# Start of Entries supplied

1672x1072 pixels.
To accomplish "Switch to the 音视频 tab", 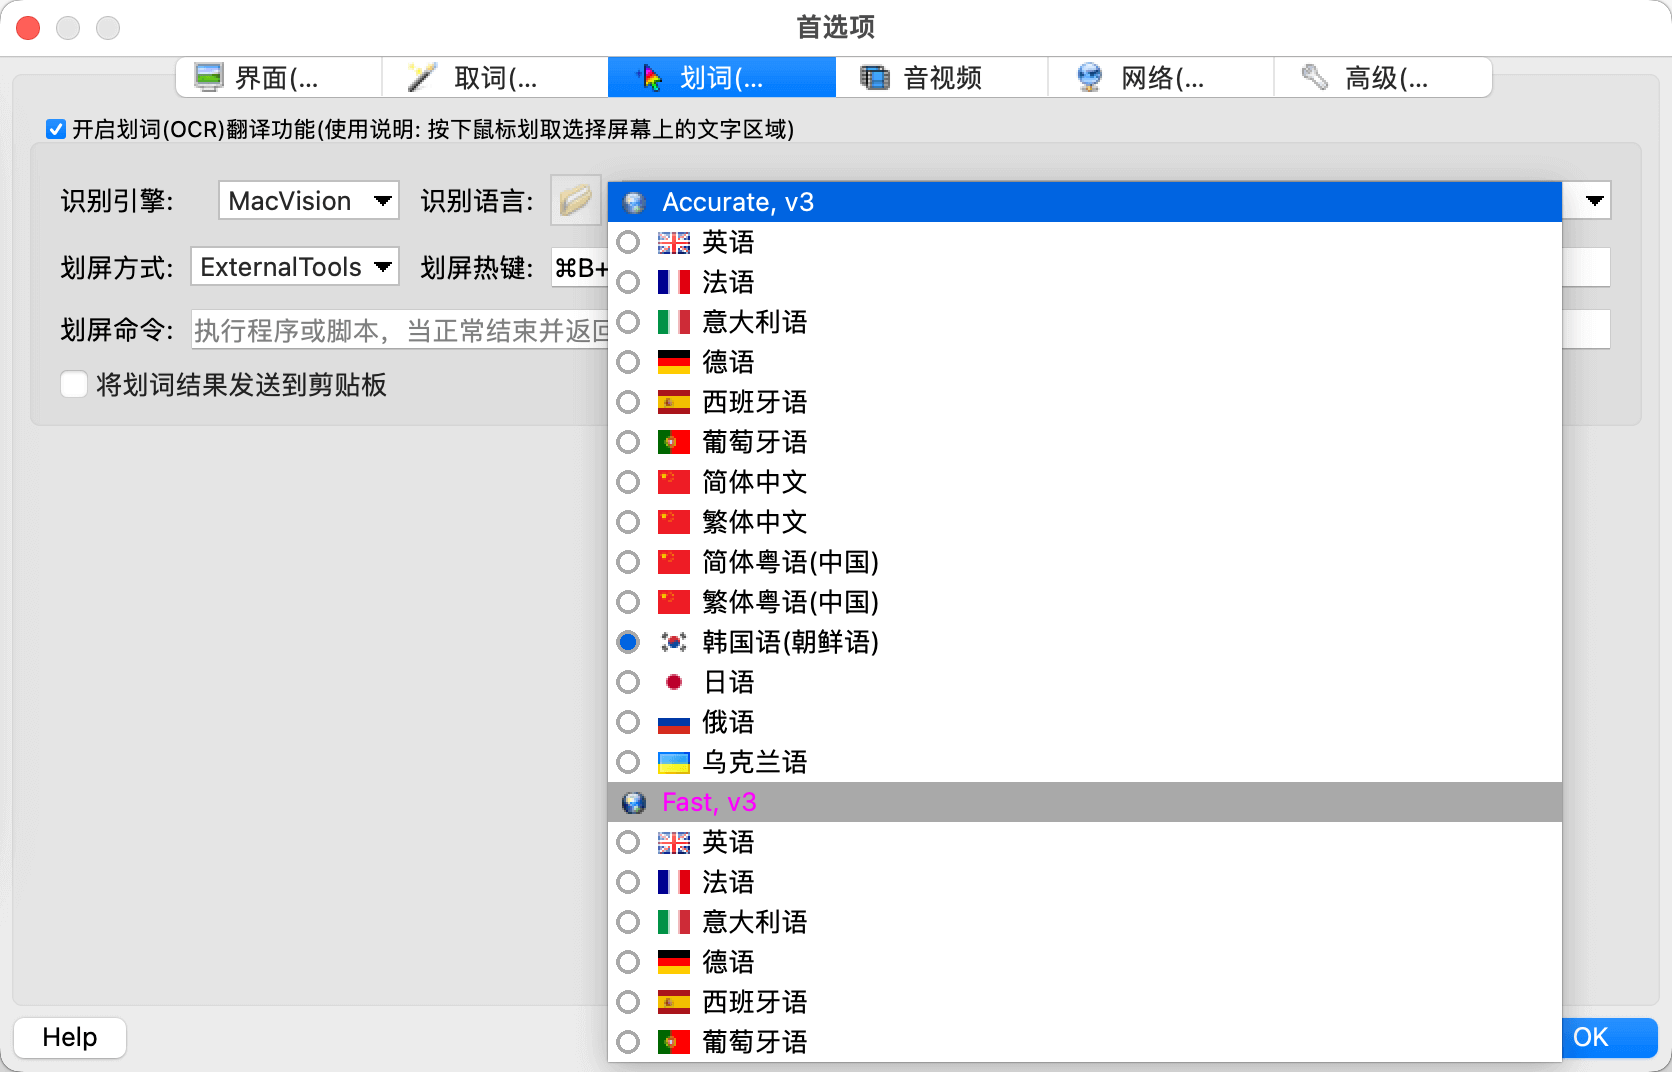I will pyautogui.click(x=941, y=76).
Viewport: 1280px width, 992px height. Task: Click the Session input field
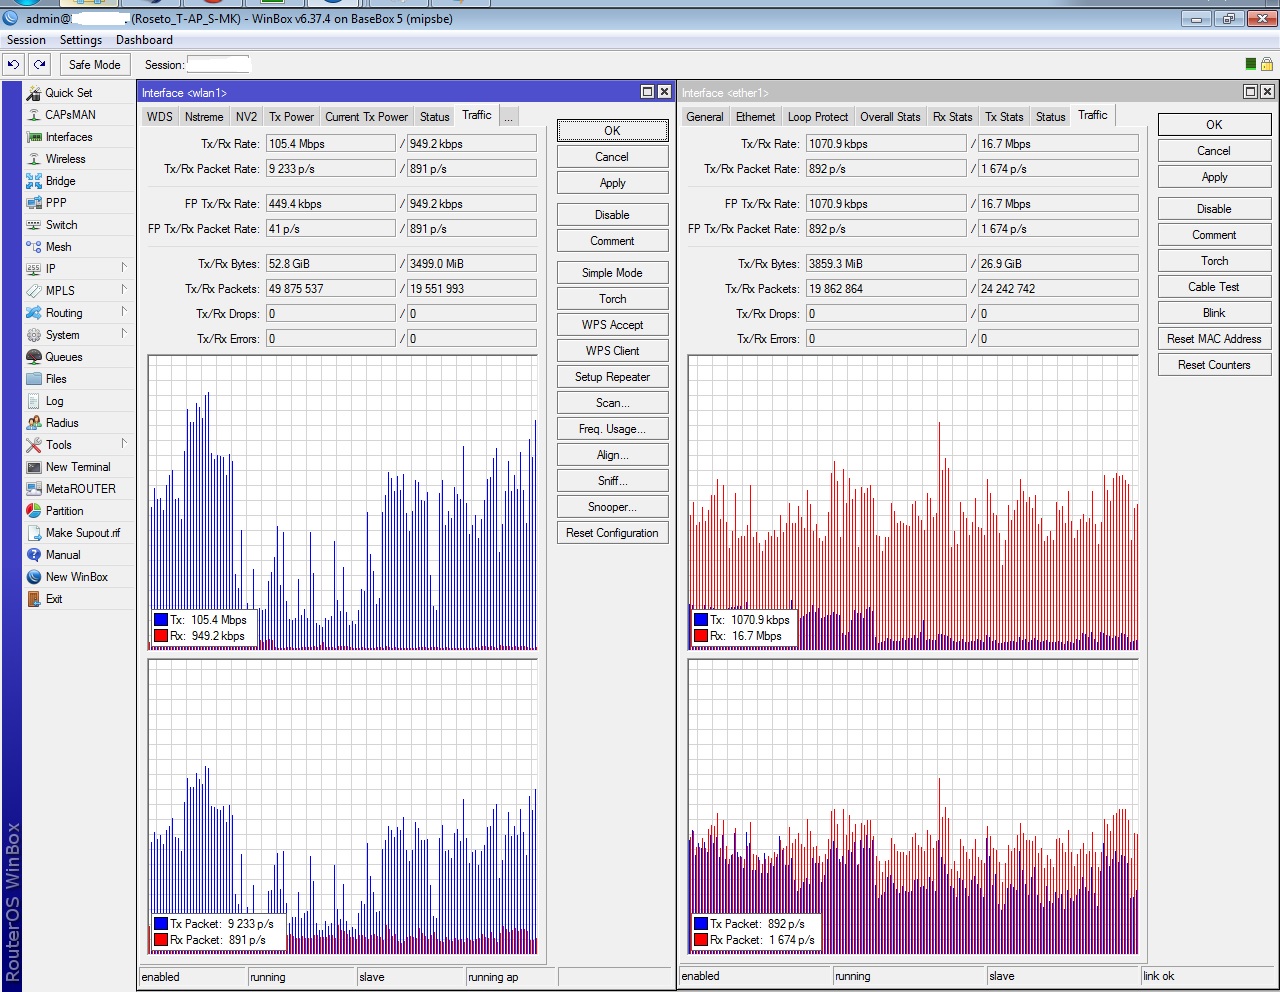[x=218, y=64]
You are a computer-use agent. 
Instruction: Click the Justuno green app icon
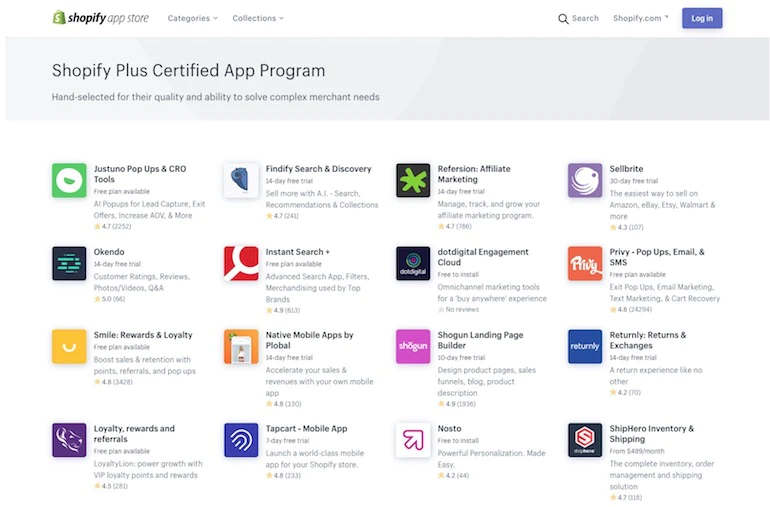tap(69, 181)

# End of Entries supplied

-- Task directions --
Arrange the material as a two-column CSV, starting with the line that contains "You are a computer-use agent." and going on through the end of the material. Name the columns instruction and response, put each instruction with its response in one row with every field quoted and line breaks turned into spaces, and leave the pictures out.

-- The response --
instruction,response
"You are a computer-use agent. Instruction: Click the Justuno green app icon","tap(69, 181)"